▸ **Assigned task**: Determine how many lines in the listing below contain "resolution", then give only that number.

▸ **Information shown**:
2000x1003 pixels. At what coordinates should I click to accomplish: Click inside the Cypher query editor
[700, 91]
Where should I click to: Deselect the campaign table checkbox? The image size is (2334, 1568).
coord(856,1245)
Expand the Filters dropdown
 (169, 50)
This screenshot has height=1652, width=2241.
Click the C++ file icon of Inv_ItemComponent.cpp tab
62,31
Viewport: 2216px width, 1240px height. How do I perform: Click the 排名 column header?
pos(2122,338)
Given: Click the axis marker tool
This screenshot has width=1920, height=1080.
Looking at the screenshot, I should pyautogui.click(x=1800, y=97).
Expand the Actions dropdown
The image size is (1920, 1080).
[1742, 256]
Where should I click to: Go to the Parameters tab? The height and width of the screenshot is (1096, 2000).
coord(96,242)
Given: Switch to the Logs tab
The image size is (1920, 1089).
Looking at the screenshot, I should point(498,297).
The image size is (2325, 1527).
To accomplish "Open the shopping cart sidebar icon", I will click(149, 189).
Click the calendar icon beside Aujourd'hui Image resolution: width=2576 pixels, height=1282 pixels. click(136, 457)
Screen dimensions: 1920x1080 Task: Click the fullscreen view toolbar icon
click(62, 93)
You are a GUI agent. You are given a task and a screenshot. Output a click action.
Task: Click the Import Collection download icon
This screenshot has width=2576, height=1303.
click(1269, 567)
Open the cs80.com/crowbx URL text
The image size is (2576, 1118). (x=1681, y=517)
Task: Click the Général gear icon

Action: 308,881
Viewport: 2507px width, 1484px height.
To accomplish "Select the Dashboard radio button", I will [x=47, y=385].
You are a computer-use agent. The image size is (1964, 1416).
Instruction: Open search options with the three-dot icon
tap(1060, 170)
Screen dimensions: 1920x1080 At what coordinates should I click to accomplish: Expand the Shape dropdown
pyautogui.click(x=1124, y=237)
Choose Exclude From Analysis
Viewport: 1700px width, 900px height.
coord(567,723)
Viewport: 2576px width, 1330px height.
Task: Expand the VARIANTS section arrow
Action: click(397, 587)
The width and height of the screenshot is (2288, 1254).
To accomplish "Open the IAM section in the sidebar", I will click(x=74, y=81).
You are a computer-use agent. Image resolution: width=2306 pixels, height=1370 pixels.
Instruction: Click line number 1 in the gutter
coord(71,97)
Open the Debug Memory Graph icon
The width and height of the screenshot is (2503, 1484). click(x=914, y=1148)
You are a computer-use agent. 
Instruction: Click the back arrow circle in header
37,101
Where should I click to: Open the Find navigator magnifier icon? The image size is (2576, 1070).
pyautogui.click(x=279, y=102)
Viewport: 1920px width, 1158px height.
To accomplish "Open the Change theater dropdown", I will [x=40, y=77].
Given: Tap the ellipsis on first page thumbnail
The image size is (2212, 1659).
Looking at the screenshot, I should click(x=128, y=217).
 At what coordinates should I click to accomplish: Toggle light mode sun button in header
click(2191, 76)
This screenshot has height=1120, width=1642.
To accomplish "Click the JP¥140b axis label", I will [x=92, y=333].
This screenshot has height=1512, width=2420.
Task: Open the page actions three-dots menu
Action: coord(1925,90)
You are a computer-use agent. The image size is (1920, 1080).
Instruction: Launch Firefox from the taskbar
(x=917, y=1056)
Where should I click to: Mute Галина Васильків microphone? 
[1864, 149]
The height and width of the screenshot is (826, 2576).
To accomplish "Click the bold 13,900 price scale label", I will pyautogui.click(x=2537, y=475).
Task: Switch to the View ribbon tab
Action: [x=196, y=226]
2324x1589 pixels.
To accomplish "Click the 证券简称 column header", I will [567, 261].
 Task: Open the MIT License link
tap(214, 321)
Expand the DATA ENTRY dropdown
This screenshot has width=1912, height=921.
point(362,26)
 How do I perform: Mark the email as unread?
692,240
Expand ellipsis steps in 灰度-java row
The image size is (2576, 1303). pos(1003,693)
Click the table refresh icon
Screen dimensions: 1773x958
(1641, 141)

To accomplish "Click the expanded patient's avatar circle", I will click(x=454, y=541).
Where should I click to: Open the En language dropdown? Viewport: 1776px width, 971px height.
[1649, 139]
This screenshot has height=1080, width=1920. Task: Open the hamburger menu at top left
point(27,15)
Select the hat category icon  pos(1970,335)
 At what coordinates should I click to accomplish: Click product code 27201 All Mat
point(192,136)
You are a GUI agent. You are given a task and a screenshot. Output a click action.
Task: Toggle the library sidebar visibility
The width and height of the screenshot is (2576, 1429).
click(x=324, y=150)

▸ **Task response**: 2